Klaver ist einer der Architekten der Parteifusion
Klaver ist neben Timmermans einer der Architekten der geplanten Fusion von Grünen und Sozialdemokraten. Angesichts des kontinuierlichen Rechtsrucks in den Niederlanden seit dem Millenium löste das Projekt, begonnen mit gemeinsamen Wahllisten, Programmen und Fraktionen zunächst großen Enthusiasmus aus.
Timmermans sah darin einen unausweichlichen Schritt, um die rechte Dominanz im politischen Diskurs zu durchbrechen. Beim Kongress der europäischen sozialdemokratischen Parteien in Amsterdam im Oktober regte er gar an, der Zusammenschluss könne auf EU-Ebene ein Vorbild sein.

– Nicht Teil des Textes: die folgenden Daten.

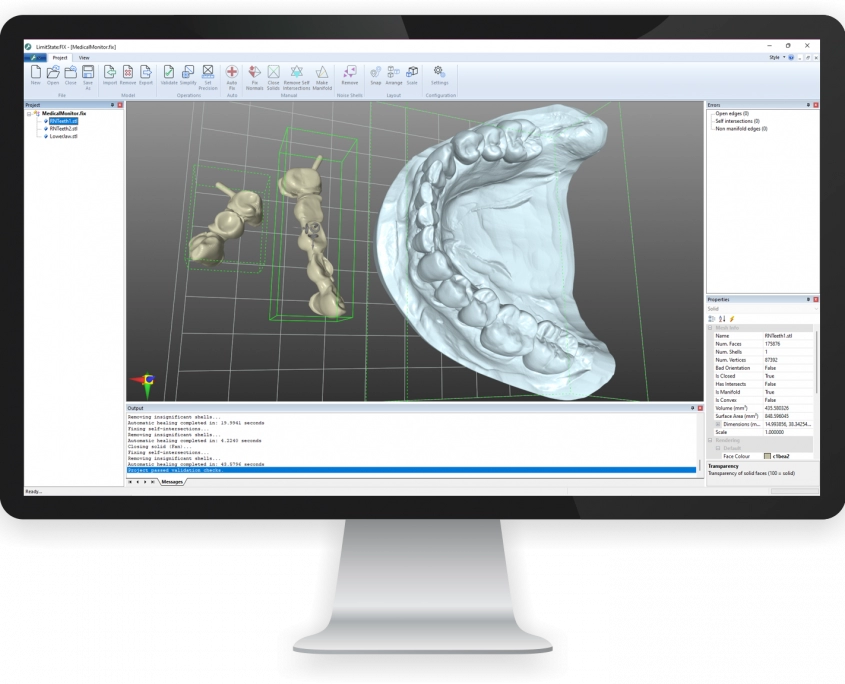Click the Face Colour swatch

[x=768, y=456]

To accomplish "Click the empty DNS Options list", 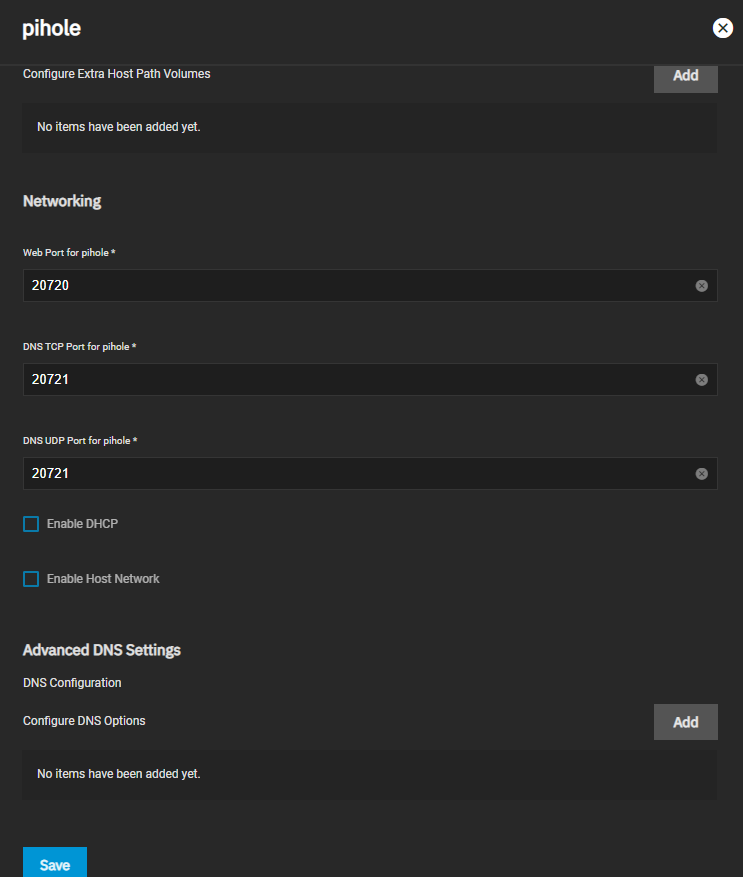I will click(x=369, y=774).
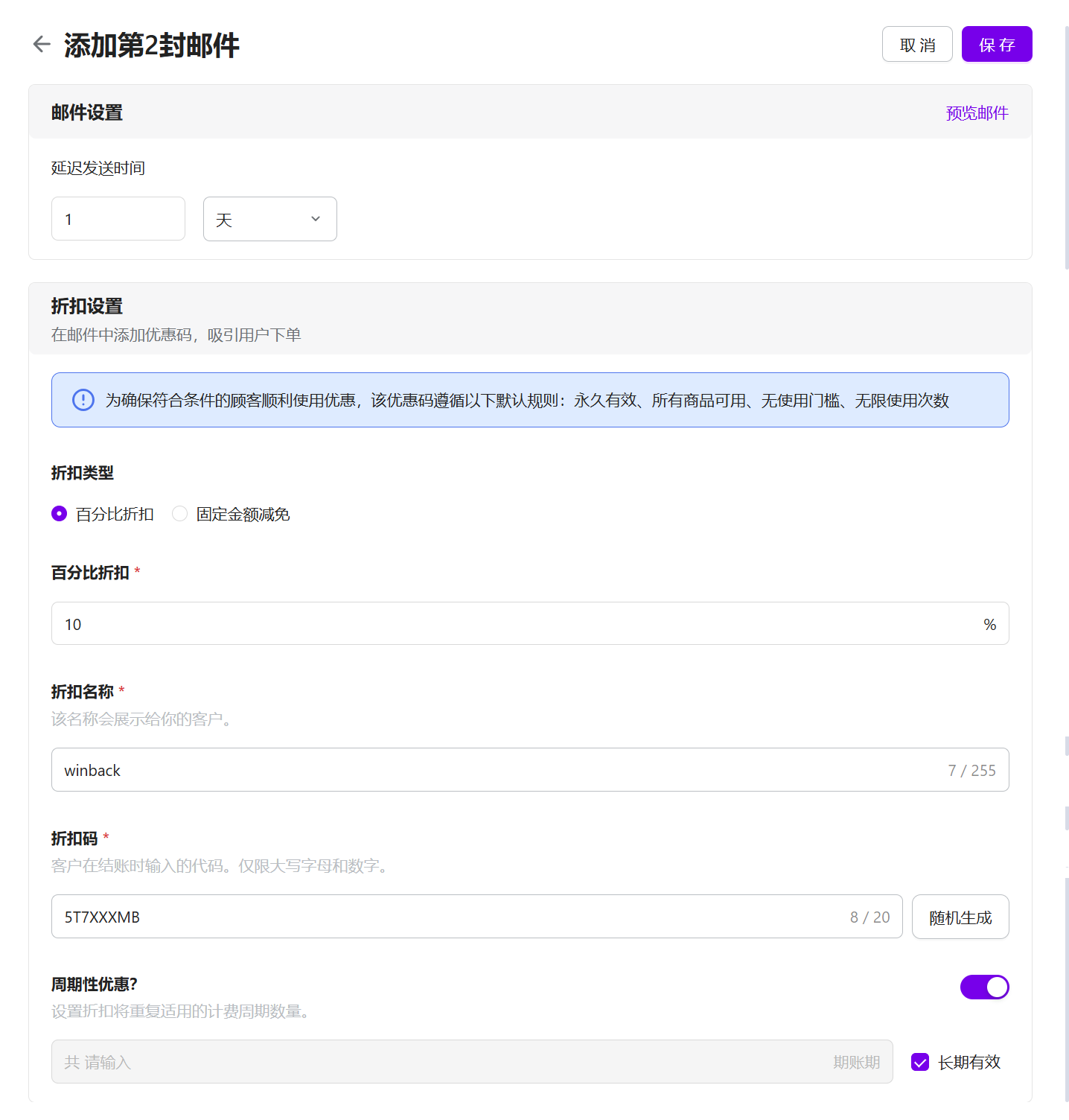Image resolution: width=1069 pixels, height=1120 pixels.
Task: Save the email with the 保存 button
Action: pyautogui.click(x=996, y=45)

Das Wahlergebnis zieht dieses Konzept jedoch in Zweifel. Seit ihrem Antreten als Bündnis gelang es Rot-Grün nicht, ein nennenswertes Momentum zu kreieren. Auf die jüngsten Neuwahlen setzte man große Hoffnungen: Nach der chaotischen Erfahrung der Rechtskoalition sollte die Zeit reif für einen linken Umschwung sein.
Einmal mehr allerdings stand am Ende die Erkenntnis, dass der Resonanzraum der Themen Umverteilung und Klima in den Niederlanden begrenzt ist. Stattdessen liefen progressive Wähler:innen in Scharen zur liberalen D66 über.
Bei den am Dienstag beginnenden Verhandlungen über eine neue Koalition kann GroenLinks-PvdA dennoch eine Rolle spielen. Wahlsiegerin D66 ist ebenso unabdinglich wie die Christdemokrat*innen (CDA). Zusammen kommen sie allerdings nur auf 44 der 150 Sitze, für eine Mehrheit sind 76 nötig. Für die restlichen 32 braucht es also mindestens zwei weitere Parteien.
Klaver hat schon Erfahrungen als Koalitionsverhandler
Eine eher rechte Variante führt über die Volkspartij voor Vrijheid en Democratie (VVD), die mit dem heutigen Nato-Generalsekretär Mark Rutte bis 2024 den Premier stellte. Für eine eher linke kommt Rot-Grün ins Bild. D66-Chef Rob Jetten nannte dies nach der Wahl eine „logische Option“. Allerdings wäre es ein überaus komplexes Puzzle, um so auf die benötigte Sitzanzahl zu kommen.
Eine dritte Option, die sowohl VVD als auch GroenLinks-PvdA miteinbeziehen würde, gilt bislang als unwahrscheinlich. Die inhaltlichen Unterschiede sind erheblich, zudem hat VVD-Chefin Dilan Yeşilgöz diese Variante ausgeschlossen. Inwieweit die Konstellation nach dem Rücktritt Timmermans in Bewegung gerät, wird sich ab Dienstag zeigen.
Wahlsiegerin D66, die wie die rechtspopulistische PVV 26 Sitze, aber mehr Stimmen hat, wird dann ein*e Verhandler*in ernennen, um die möglichen Optionen auszuloten. Dass Klaver entsprechende Erfahrung hat, sieht man im rot-grünen Lager als Vorteil. 2017 vertrat er GroenLinks in den letztendlich gescheiterten Verhandlungen – mit den gleichen Parteien.